■ **WORK ORDER**
Return an exact copy of the lines from the one holding "1024x593 pixels." to the end of the data, including both the starting and final lines. Leave the pictures out.

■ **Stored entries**
════════════════════

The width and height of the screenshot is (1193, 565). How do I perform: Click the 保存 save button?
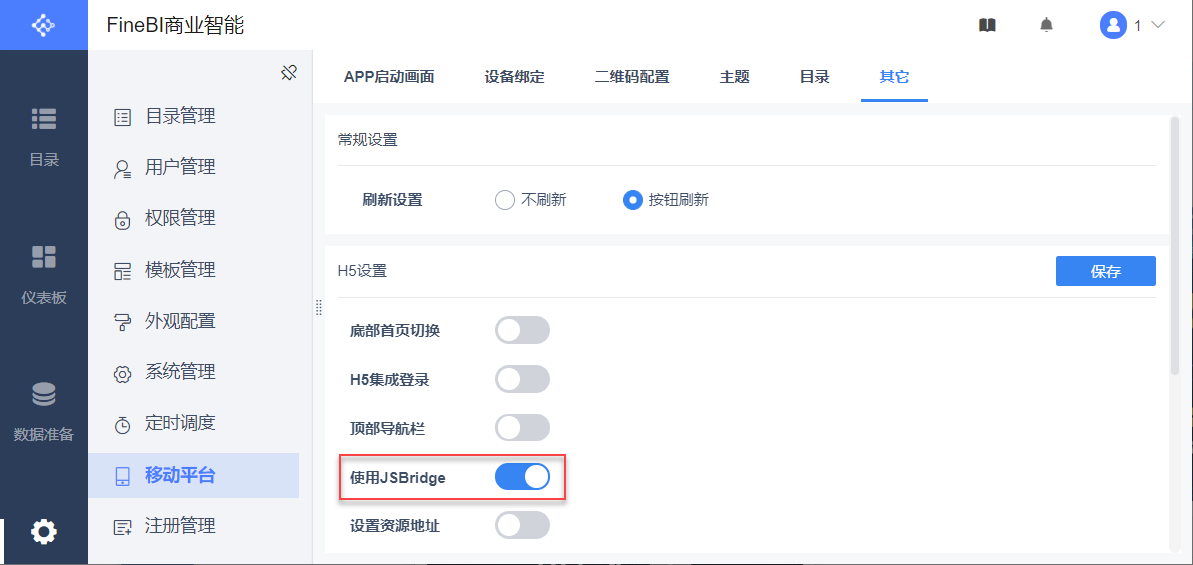(1105, 271)
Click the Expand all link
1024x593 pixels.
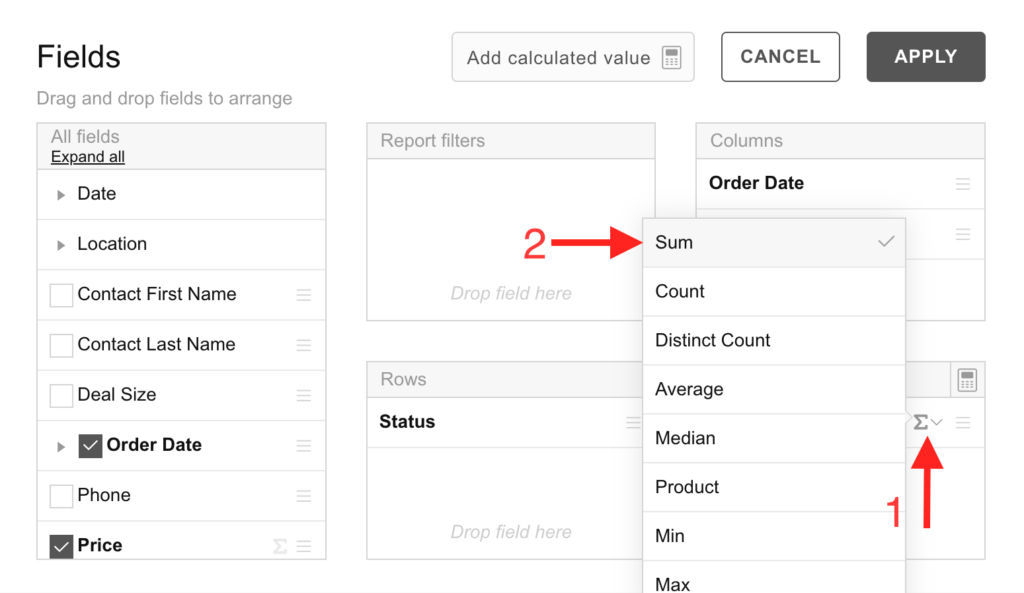click(x=87, y=156)
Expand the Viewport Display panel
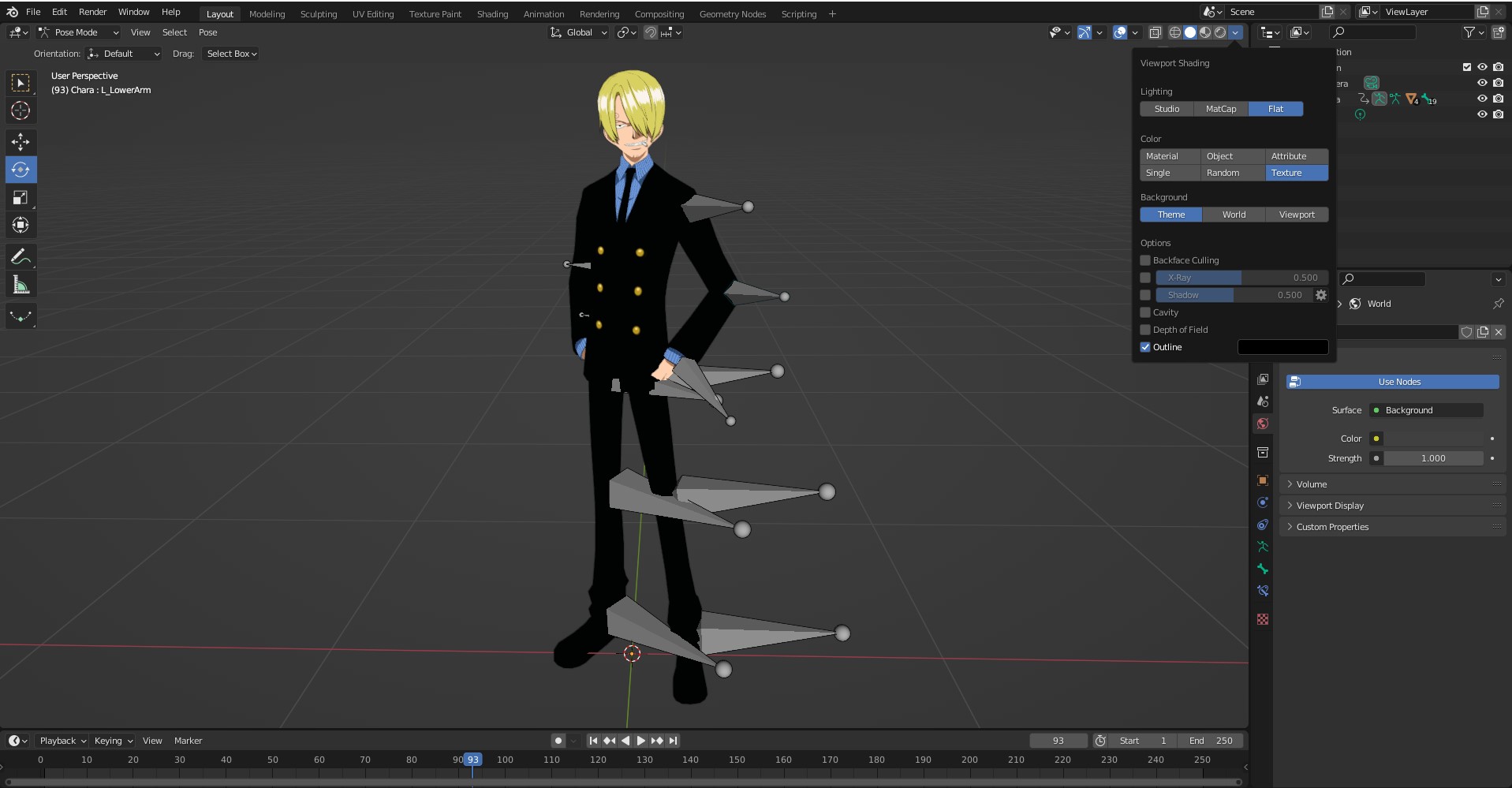This screenshot has height=788, width=1512. (1330, 506)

════════════════════

■ **WRITTEN ANSWER**
1024x593 pixels.
click(x=87, y=156)
Expand the Viewport Display panel
This screenshot has height=788, width=1512. (1330, 506)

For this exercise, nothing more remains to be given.